(Supplied text begins)

NSO is ostensibly a non-governmental, private software company operating under Israeli law. It is majority-owned by Novalpina Capital, a London-based private equity fund that has Cherie Blair, the former prime minister’s wife, on its advisory ethics committee. But it is no ordinary private company. NSO develops surveillance software used by Israeli intelligence and its ties to Israel’s government and security establishment are the secret of its success. The hundreds of researchers working at NSO learnt their trade as soldiers and officers in Israel’s military intelligence apparatus.
NSO’s main profits come from exports — which are controlled by the Israeli state. It cannot sell its flagship Pegasus system to private customers, only governments approved by Israel. The list of Pegasus clients ends up looking like a map of Israel’s foreign policy interests. It includes countries in Latin America such as Mexico and Panama, which in recent years relinquished their pro-Palestinian voting patterns at the UN. Then there are the populist governments of Poland and Hungary, which have become Israel’s most strident defenders in the European Union.
Over the past decade Pegasus has also helped Israel build an anti-Iran coalition in the Middle East. The UAE, which used Pegasus against dissidents at home and, reportedly, the British government, has become Israel’s closest ally in the region along with Bahrain and Morocco. The latter is reported to have used Pegasus to target Macron.
Saudi Arabia does not have diplomatic relations with Israel but is a key member of the anti-Iran alliance. Binyamin Netanyahu, the former Israeli prime minister, personally authorised the sale of Pegasus to the Saudis.
“When Netanyahu wanted to seal an agreement with another world leader, he would often offer them access to Pegasus to seal the deal,” says one senior Israeli diplomat.
But there is a fightback. Citizen Lab, based at the University of Toronto, has developed software that can detect Pegasus on infected smartphones, and together with a consortium of newspapers has published reports of the system’s misuse, including the No 10 attack and the targeting of Catalan activists, probably by the Spanish government.
NSO is being sued by Apple and Meta, the owner of Facebook, for breaching their security and in November the US commerce department put the company on its trade blacklist. Meanwhile, Novalpina is embroiled in a legal battle between shareholders for control of NSO.
Industry insiders are divided over the company’s troubles. Some Israeli tech executives accused NSO of going too far in its pursuit of profits and turning a blind eye to what its customers were doing with Pegasus. Others accuse the American administration and tech giants of hypocrisy in taking on a relatively small Israeli company that challenged their dominance.
The Israeli government’s promised investigation is yet to get off the ground.
“NSO knows too many secrets of too many governments,” said one Israeli government official last week. “Even if they force the company to break up, it will be resurrected in one way or another. There’s simply too much demand from governments for these capabilities and if they don’t buy them from NSO, there will be others offering similar services.”

(Supplied text ends)
(Source material begins)

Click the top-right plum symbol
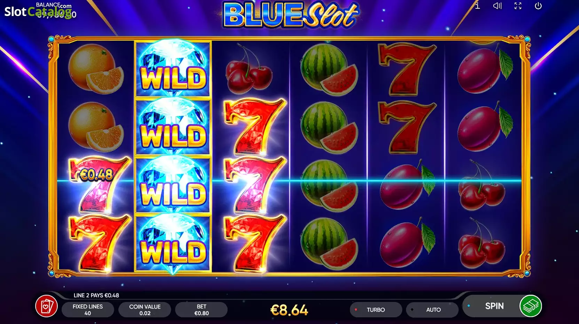This screenshot has height=324, width=579. point(484,69)
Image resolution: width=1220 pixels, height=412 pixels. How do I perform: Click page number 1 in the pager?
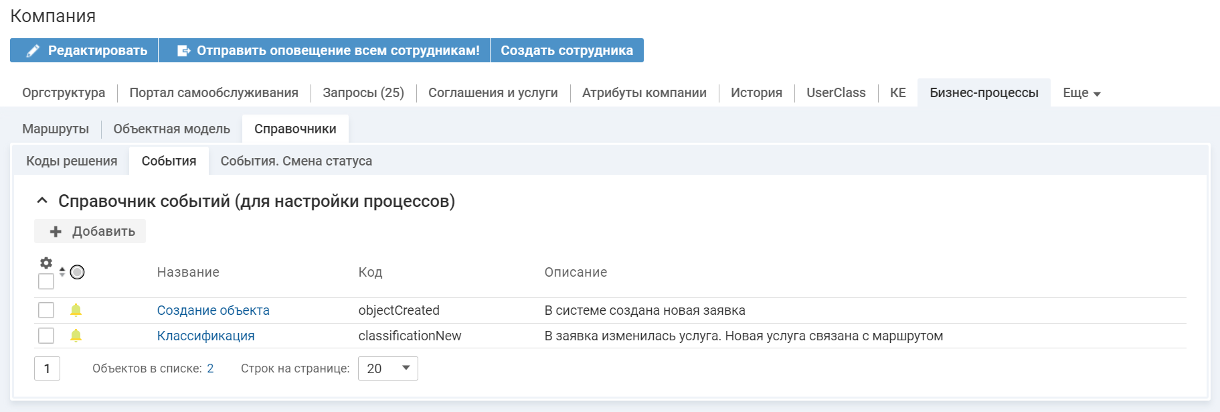point(47,368)
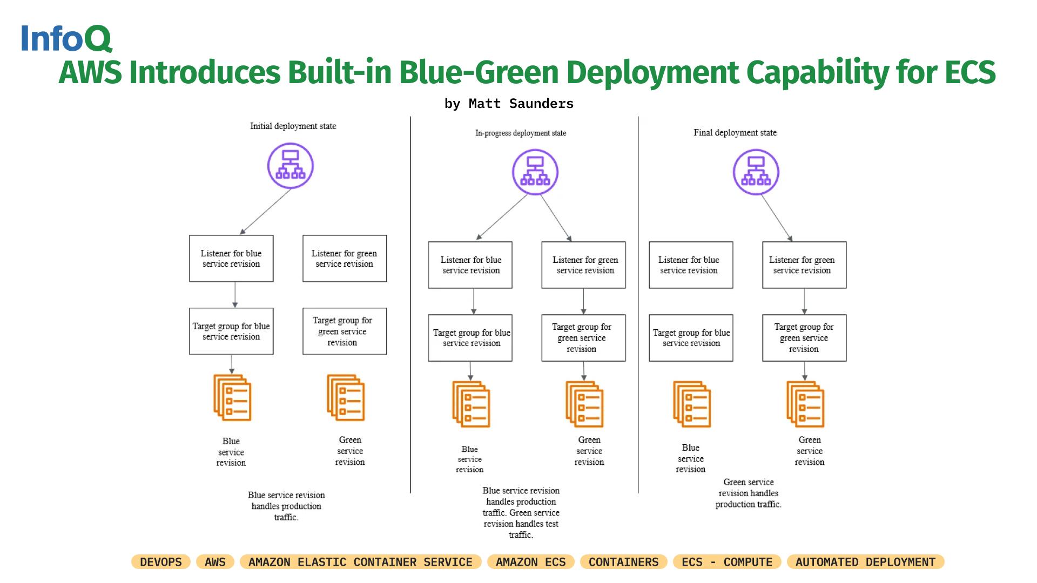Select the CONTAINERS tag
This screenshot has width=1037, height=583.
623,562
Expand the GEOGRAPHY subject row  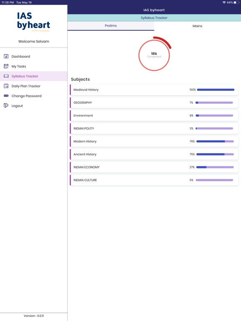point(154,102)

(Source material ends)

§ Parts of the exercise:
[A] Reproduce verbatim the part of the NSO passage from "Over the past" to "senior Israeli diplomat.".
[B] Using the NSO passage, answer these:
(i) Which private equity fund holds a majority stake in NSO?
(ii) Where is Citizen Lab based?
(iii) Which US department put NSO on its trade blacklist?

§ Answers provided:
[A]
Over the past decade Pegasus has also helped Israel build an anti-Iran coalition in the Middle East. The UAE, which used Pegasus against dissidents at home and, reportedly, the British government, has become Israel’s closest ally in the region along with Bahrain and Morocco. The latter is reported to have used Pegasus to target Macron.
Saudi Arabia does not have diplomatic relations with Israel but is a key member of the anti-Iran alliance. Binyamin Netanyahu, the former Israeli prime minister, personally authorised the sale of Pegasus to the Saudis.
“When Netanyahu wanted to seal an agreement with another world leader, he would often offer them access to Pegasus to seal the deal,” says one senior Israeli diplomat.

[B]
(i) Novalpina Capital
(ii) At the University of Toronto
(iii) The US commerce department